PROBLEM TO SOLVE: Filter the entries that follow, copying every line in which the word "computer" appears.
»»
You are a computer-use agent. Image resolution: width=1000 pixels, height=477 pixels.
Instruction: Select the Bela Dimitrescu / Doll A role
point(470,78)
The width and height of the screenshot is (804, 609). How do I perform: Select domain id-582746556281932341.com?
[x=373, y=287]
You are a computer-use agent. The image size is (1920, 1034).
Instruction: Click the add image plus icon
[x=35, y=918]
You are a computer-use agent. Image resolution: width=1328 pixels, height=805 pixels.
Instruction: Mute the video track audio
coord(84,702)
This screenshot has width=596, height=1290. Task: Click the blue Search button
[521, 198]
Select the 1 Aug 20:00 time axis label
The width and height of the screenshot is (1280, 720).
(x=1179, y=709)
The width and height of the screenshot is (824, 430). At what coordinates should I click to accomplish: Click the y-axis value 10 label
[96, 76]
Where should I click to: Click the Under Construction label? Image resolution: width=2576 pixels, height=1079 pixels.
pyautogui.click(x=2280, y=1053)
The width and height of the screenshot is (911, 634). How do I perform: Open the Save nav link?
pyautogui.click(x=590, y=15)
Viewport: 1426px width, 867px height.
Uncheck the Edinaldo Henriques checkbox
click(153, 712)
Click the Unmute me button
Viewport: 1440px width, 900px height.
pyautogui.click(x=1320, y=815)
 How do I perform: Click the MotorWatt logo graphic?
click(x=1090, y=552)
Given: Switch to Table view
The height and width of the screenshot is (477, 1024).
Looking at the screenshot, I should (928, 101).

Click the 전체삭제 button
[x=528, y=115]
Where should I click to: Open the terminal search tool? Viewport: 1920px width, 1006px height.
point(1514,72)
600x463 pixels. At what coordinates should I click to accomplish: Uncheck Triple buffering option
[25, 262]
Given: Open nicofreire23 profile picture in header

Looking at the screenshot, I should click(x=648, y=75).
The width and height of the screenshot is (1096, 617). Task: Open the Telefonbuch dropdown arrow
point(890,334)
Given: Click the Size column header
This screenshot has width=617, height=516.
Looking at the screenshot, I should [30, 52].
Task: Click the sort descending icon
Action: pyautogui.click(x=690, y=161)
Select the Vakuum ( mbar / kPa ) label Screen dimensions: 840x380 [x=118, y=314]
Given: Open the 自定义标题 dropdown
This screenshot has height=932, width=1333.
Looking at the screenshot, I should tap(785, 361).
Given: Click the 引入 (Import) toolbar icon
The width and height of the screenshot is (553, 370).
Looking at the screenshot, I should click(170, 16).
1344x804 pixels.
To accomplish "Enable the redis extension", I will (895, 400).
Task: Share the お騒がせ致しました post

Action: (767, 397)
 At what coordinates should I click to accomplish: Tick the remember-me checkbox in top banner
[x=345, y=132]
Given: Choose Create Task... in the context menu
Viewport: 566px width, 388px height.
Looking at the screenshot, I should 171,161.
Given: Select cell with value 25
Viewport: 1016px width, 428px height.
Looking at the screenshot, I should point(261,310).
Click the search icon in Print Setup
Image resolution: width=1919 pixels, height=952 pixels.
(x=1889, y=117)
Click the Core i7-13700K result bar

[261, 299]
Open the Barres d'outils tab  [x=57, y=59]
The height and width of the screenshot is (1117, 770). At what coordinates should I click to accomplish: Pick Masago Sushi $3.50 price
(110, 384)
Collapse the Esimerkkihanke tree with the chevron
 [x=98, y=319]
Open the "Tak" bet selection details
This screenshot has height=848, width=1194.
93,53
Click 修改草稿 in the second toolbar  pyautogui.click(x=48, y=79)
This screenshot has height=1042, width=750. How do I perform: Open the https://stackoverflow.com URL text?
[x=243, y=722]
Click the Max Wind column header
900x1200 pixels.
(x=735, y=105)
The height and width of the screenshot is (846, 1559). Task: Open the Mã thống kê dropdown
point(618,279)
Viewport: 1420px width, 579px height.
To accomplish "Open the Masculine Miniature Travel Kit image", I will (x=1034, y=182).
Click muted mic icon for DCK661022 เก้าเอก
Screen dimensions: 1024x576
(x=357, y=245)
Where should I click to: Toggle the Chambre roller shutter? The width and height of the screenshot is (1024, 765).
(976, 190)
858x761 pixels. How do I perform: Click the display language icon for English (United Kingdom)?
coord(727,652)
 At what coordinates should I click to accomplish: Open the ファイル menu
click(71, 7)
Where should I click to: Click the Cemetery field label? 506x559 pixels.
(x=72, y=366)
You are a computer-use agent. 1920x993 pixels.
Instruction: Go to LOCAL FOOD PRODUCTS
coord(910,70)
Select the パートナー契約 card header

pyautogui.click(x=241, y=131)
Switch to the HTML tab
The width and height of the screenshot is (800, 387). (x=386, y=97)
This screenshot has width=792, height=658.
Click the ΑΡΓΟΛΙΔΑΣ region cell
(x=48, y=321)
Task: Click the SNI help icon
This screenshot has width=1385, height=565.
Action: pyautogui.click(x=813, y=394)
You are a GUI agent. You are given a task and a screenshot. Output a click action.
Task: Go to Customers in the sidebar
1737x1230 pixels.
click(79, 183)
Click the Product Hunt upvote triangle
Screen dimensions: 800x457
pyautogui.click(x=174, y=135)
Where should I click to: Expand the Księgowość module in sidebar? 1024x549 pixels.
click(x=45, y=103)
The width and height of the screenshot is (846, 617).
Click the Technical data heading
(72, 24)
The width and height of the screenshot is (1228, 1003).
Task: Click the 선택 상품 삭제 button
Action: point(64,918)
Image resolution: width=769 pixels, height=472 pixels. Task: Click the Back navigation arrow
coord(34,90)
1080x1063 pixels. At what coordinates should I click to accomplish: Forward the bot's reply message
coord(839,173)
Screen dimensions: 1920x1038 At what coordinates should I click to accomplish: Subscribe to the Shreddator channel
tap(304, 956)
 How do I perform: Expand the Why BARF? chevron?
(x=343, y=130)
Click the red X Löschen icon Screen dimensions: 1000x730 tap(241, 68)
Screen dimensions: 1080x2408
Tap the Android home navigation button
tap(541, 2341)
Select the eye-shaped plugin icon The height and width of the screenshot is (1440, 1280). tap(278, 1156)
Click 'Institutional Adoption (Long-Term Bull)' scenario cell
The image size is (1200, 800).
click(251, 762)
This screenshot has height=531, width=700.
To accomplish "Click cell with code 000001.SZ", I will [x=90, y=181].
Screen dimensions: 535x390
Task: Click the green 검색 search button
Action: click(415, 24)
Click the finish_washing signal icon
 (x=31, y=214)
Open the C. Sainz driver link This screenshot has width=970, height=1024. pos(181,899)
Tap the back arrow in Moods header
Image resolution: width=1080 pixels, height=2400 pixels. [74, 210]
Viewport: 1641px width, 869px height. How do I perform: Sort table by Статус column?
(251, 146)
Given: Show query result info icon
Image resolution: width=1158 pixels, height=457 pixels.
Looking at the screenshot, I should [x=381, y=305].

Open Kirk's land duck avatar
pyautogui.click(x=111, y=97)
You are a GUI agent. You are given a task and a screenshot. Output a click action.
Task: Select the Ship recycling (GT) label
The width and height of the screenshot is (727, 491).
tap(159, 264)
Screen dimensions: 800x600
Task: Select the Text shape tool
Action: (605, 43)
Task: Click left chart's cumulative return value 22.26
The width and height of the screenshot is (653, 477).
««
EXERCISE RESULT:
You are a computer-use agent. Image resolution: width=1000 pixels, height=477 pixels.
You are a computer-use agent. The image size is (1920, 1034).
You are a computer-use agent. Image resolution: width=1328 pixels, height=805 pixels.
You are a computer-use agent. 1920x993 pixels.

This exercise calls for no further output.